Task to complete:
Restate each line of the listing exactly, without carrying over any pictures.

Records supplied:
/---
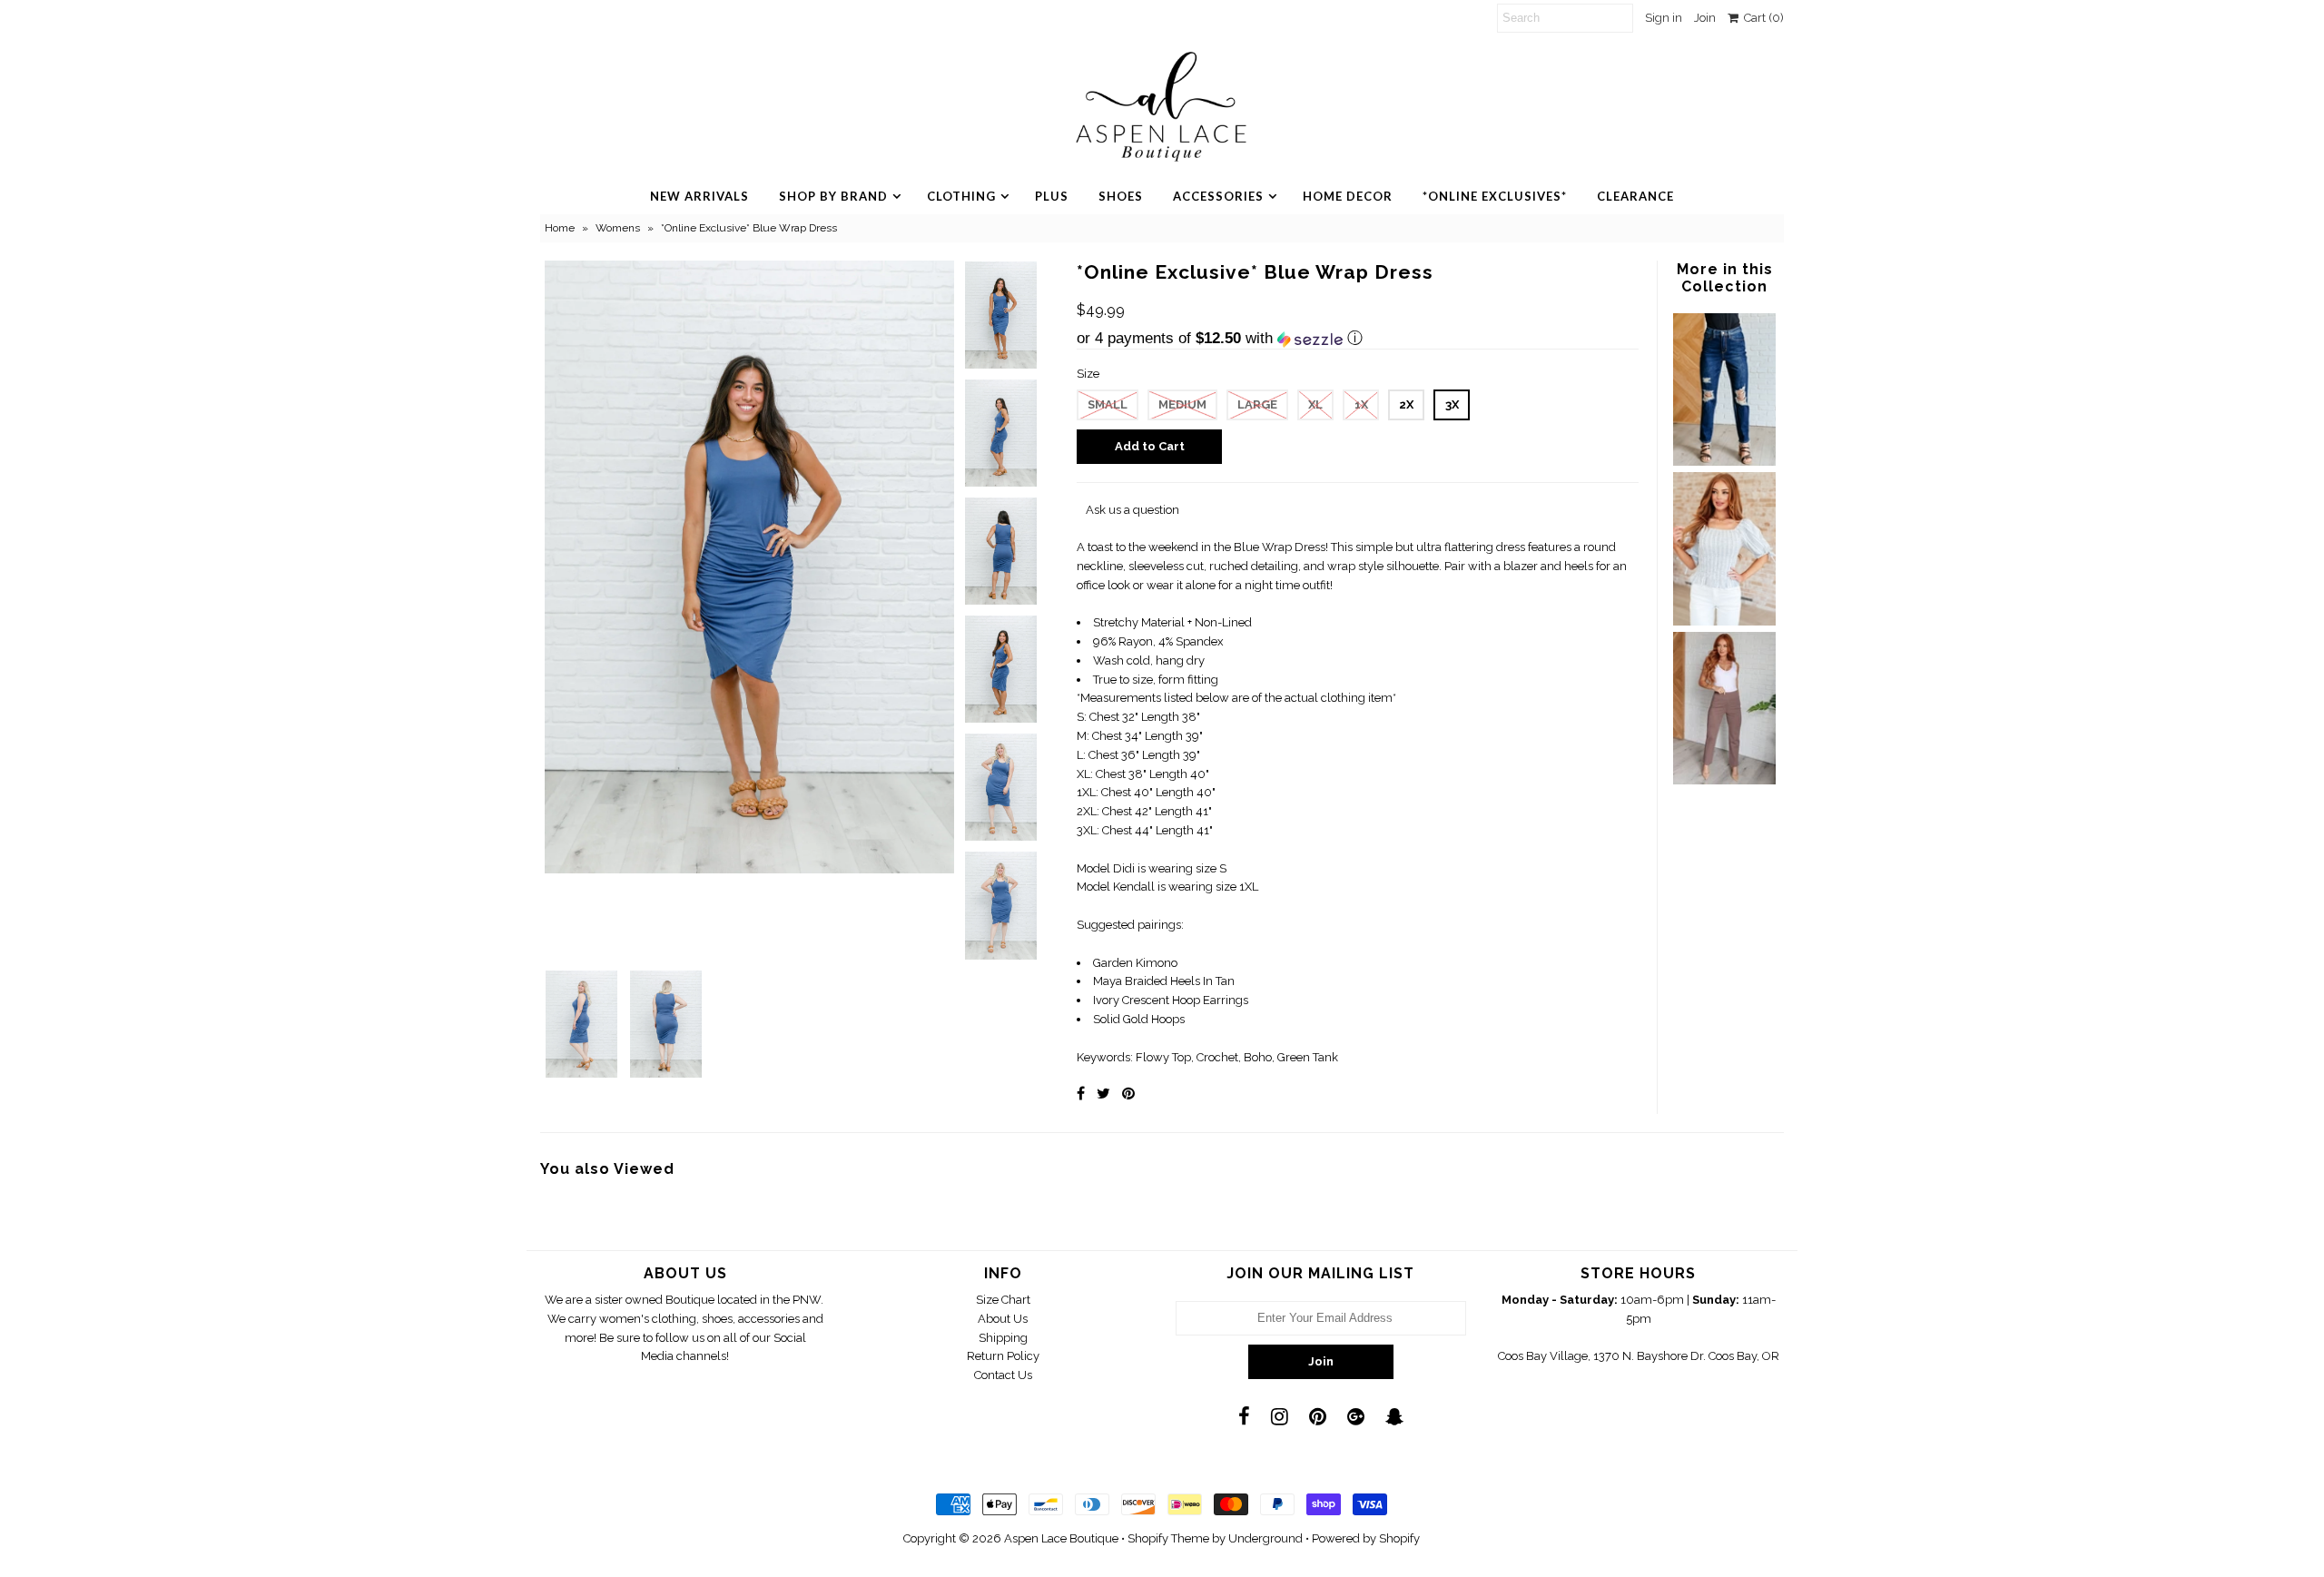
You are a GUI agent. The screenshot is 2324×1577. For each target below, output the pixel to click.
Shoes (1120, 196)
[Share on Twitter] (1103, 1093)
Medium (1182, 404)
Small (1108, 404)
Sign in (1663, 18)
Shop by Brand (833, 196)
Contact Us (1003, 1375)
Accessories (1218, 196)
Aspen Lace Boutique (1061, 1538)
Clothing (961, 196)
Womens (618, 228)
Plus (1051, 196)
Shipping (1003, 1338)
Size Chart (1003, 1299)
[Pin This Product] (1128, 1093)
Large (1257, 404)
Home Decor (1348, 196)
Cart (1761, 18)
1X (1361, 404)
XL (1315, 404)
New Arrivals (699, 196)
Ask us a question (1132, 510)
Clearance (1635, 196)
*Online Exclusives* (1495, 196)
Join (1705, 18)
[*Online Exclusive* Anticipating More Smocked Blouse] (1724, 621)
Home (560, 228)
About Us (1003, 1319)
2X (1406, 404)
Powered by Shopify (1366, 1538)
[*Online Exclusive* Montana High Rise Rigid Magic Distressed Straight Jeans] (1724, 461)
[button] (1358, 339)
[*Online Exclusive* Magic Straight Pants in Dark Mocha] (1724, 780)
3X (1452, 404)
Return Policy (1003, 1356)
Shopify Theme (1168, 1538)
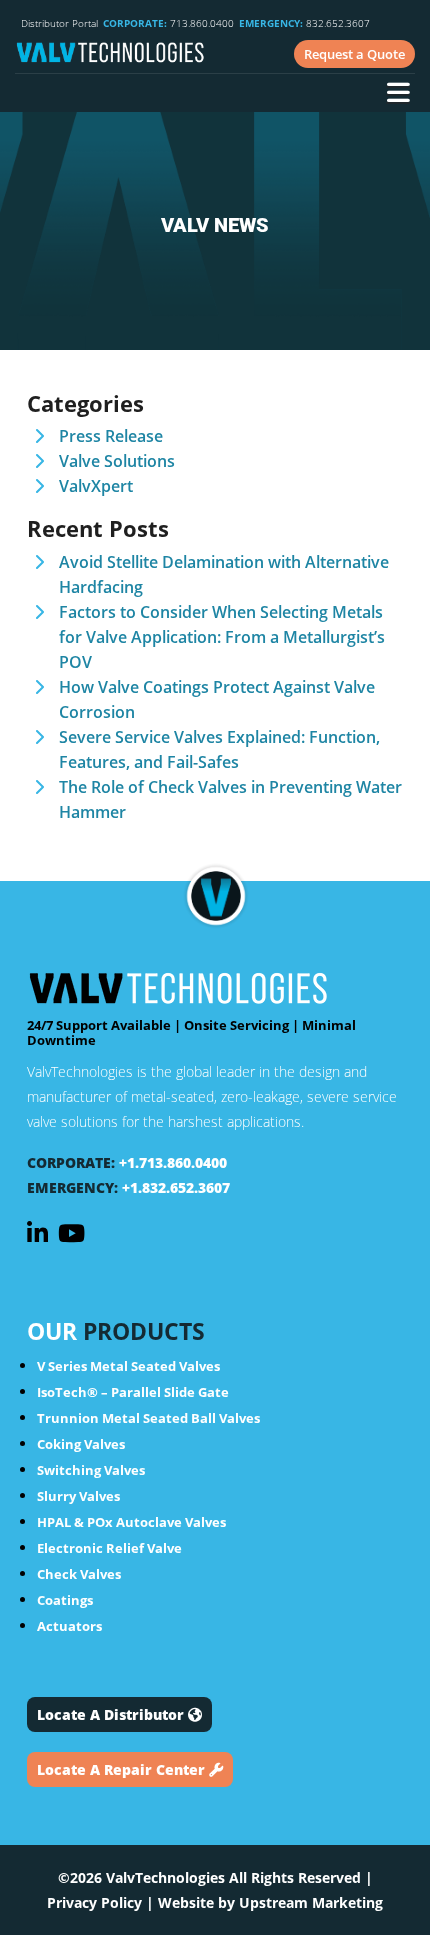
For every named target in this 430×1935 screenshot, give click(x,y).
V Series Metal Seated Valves (128, 1366)
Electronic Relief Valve (109, 1548)
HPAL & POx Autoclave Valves (131, 1522)
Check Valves (79, 1574)
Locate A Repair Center (123, 1769)
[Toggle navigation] (398, 95)
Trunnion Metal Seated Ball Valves (148, 1418)
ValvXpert (96, 486)
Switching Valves (91, 1470)
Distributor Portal (59, 23)
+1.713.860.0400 (173, 1162)
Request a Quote (354, 54)
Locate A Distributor (112, 1714)
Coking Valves (81, 1444)
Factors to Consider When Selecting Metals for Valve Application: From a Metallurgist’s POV (222, 637)
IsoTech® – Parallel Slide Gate (133, 1392)
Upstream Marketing (311, 1902)
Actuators (69, 1626)
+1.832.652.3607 (176, 1187)
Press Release (111, 436)
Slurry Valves (78, 1496)
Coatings (65, 1600)
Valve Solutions (117, 461)
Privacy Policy (94, 1902)
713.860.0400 (168, 23)
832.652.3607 (304, 23)
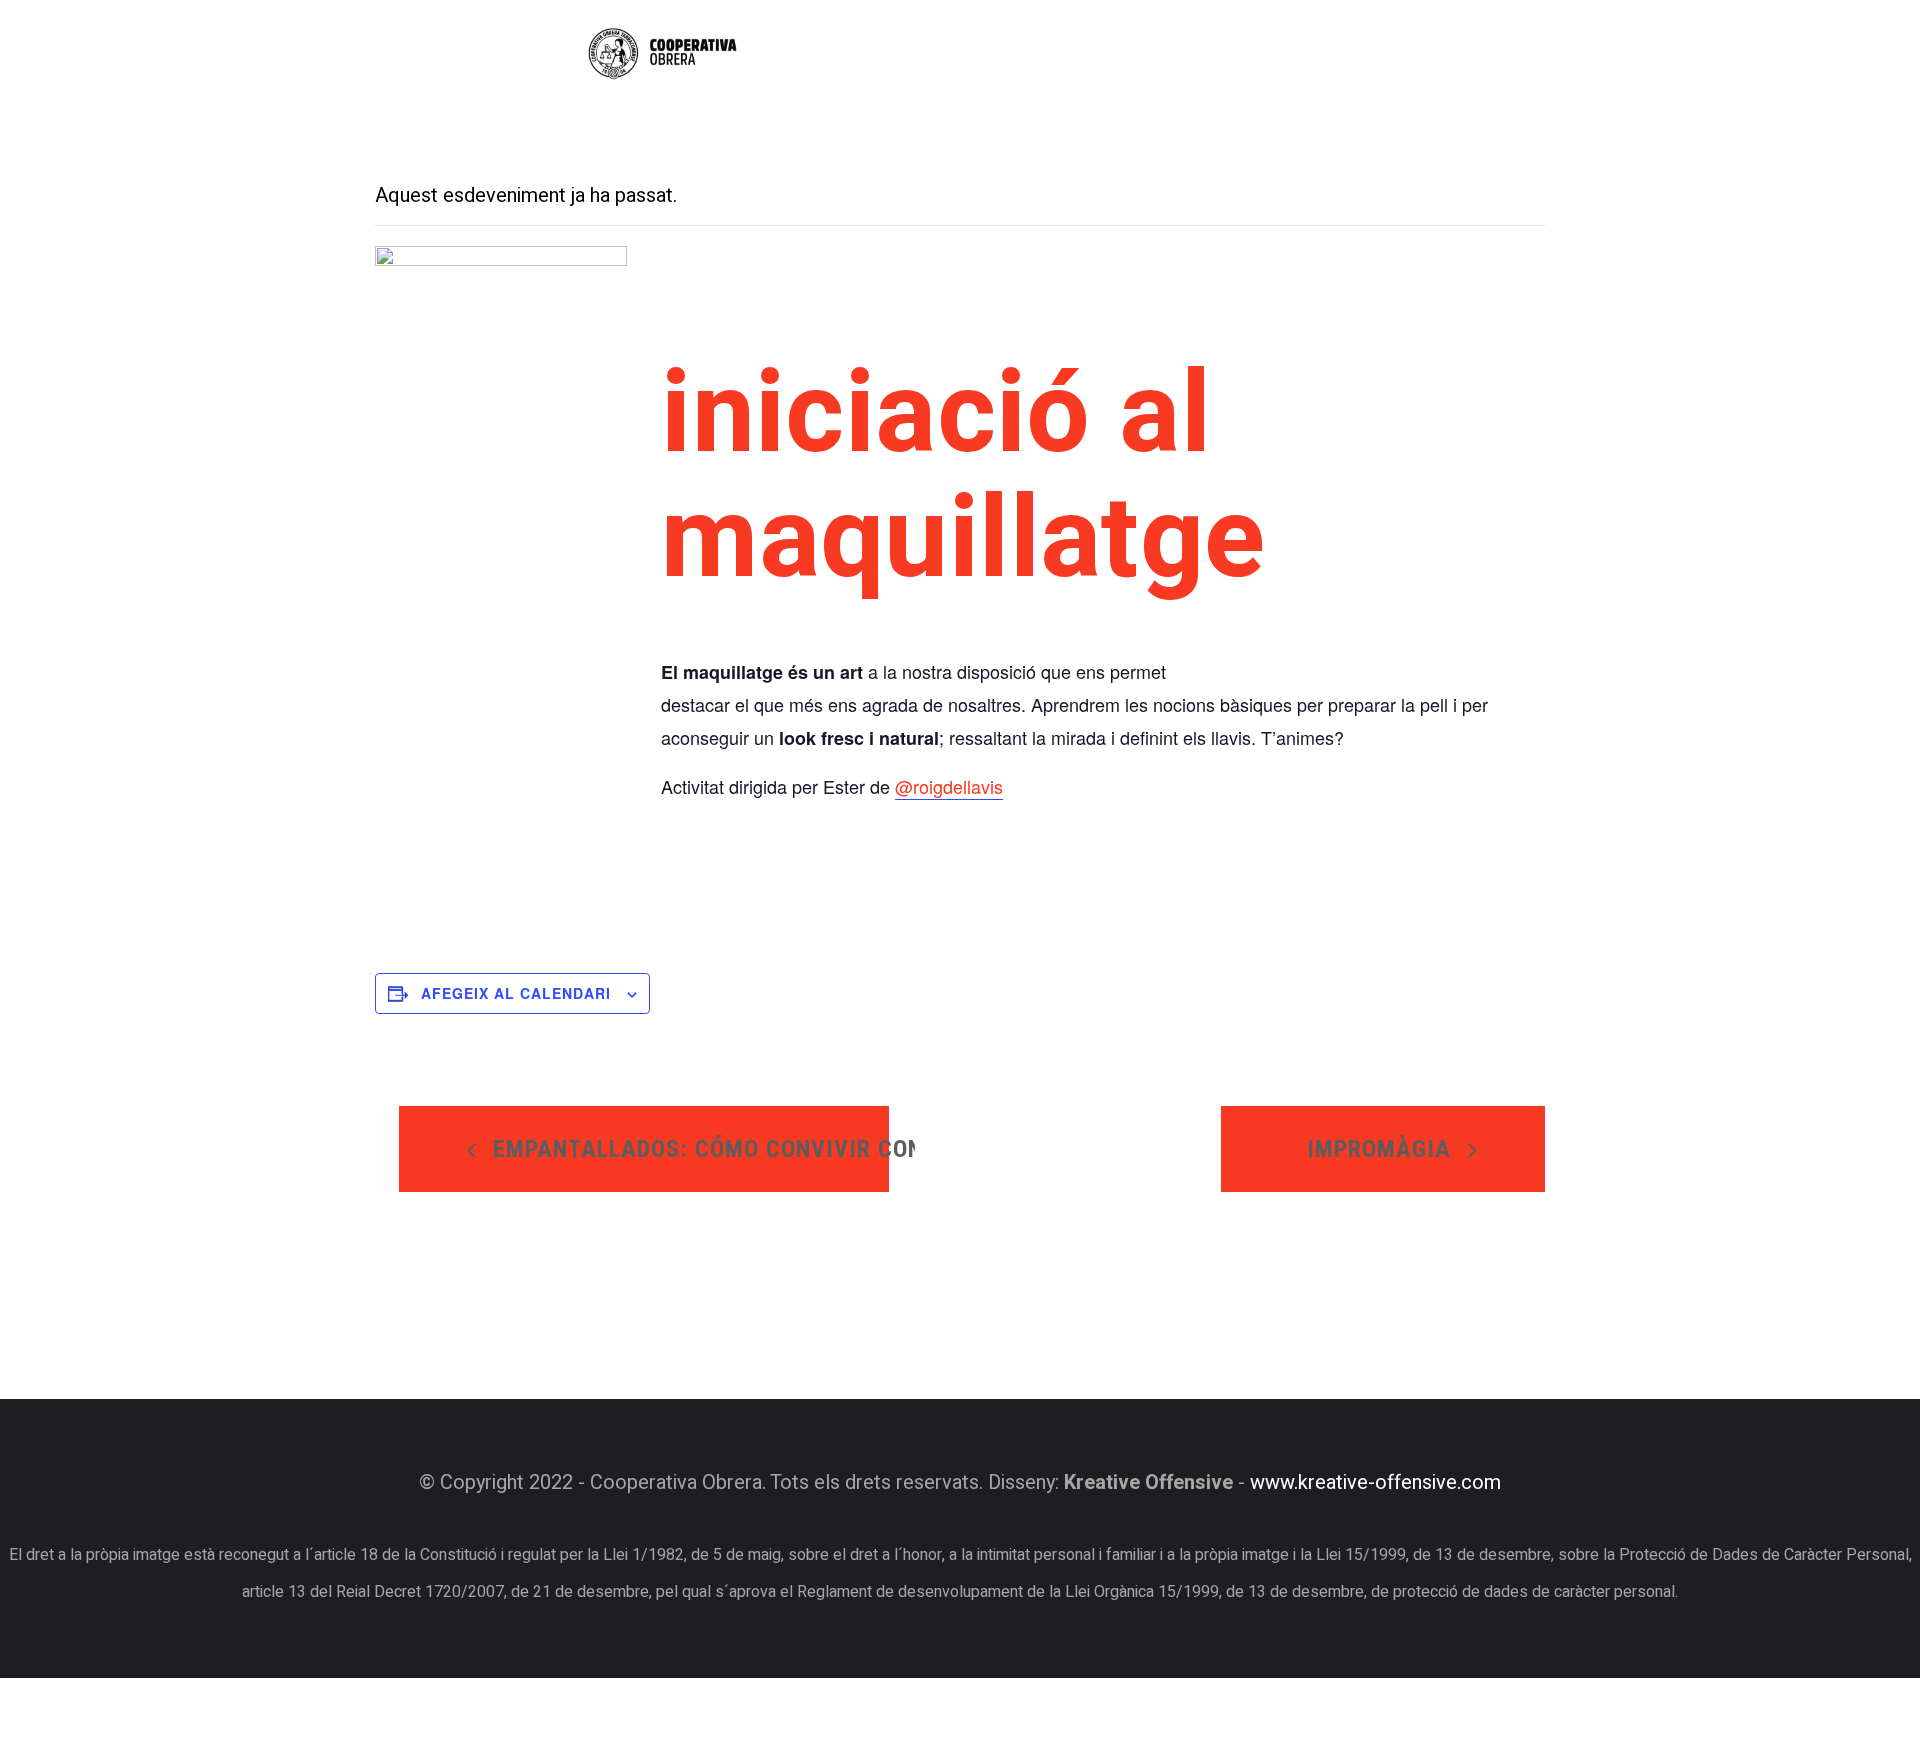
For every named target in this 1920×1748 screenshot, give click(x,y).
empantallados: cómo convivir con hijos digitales (687, 1149)
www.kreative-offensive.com (1375, 1483)
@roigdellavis (949, 786)
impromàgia (1382, 1149)
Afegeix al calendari (516, 993)
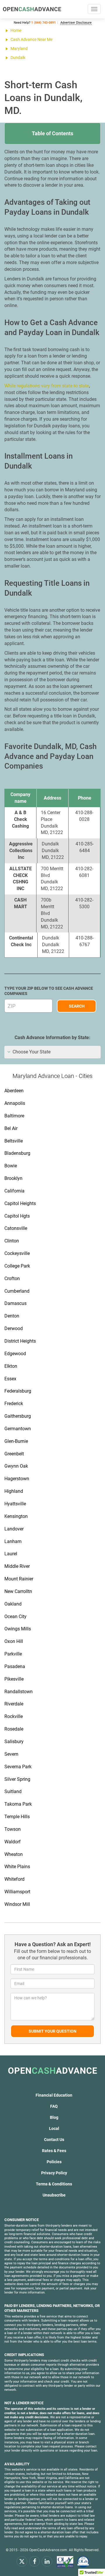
\---
Task response:
You are a GUI agent. The screenshot is 2324×1577. For each target below, output the pixel to click.
Shoes (1120, 196)
[Share on Twitter] (1103, 1093)
Medium (1182, 404)
Small (1108, 404)
Sign in (1663, 18)
Shop by Brand (833, 196)
Contact Us (1003, 1375)
Accessories (1218, 196)
Aspen Lace Boutique (1061, 1538)
Clothing (961, 196)
Womens (618, 228)
Plus (1051, 196)
Shipping (1003, 1338)
Size Chart (1003, 1299)
[Pin This Product] (1128, 1093)
Large (1257, 404)
Home Decor (1348, 196)
Cart (1761, 18)
1X (1361, 404)
XL (1315, 404)
New Arrivals (699, 196)
Ask us a question (1132, 510)
Clearance (1635, 196)
*Online Exclusives* (1495, 196)
Join (1705, 18)
[*Online Exclusive* Anticipating More Smocked Blouse] (1724, 621)
Home (560, 228)
About Us (1003, 1319)
2X (1406, 404)
Powered by Shopify (1366, 1538)
[*Online Exclusive* Montana High Rise Rigid Magic Distressed Straight Jeans] (1724, 461)
[button] (1358, 339)
[*Online Exclusive* Magic Straight Pants in Dark Mocha] (1724, 780)
3X (1452, 404)
Return Policy (1003, 1356)
Shopify Theme (1168, 1538)
For every named target in this 430×1935 screenshot, give click(x,y).
V Series Metal Seated Valves (128, 1366)
Electronic Relief Valve (109, 1548)
HPAL & POx Autoclave Valves (131, 1522)
Check Valves (79, 1574)
Locate A Repair Center (123, 1769)
[Toggle navigation] (398, 95)
Trunnion Metal Seated Ball Valves (148, 1418)
ValvXpert (96, 486)
Switching Valves (91, 1470)
Distributor Portal (59, 23)
+1.713.860.0400 (173, 1162)
Request a Quote (354, 54)
Locate A Distributor (112, 1714)
Coking Valves (81, 1444)
Factors to Consider When Selecting Metals for Valve Application: From a Metallurgist’s POV (222, 637)
IsoTech® – Parallel Slide Gate (133, 1392)
Upstream Marketing (311, 1902)
Actuators (69, 1626)
+1.832.652.3607 (176, 1187)
Press Release (111, 436)
Slurry Valves (78, 1496)
Coatings (65, 1600)
Valve Solutions (117, 461)
Privacy Policy (94, 1902)
713.860.0400 (168, 23)
832.652.3607 (304, 23)
For every named target in this 1920×1748 screenshot, give click(x,y).
empantallados: cómo convivir con hijos digitales (687, 1149)
www.kreative-offensive.com (1375, 1483)
@roigdellavis (949, 786)
impromàgia (1382, 1149)
Afegeix al calendari (516, 993)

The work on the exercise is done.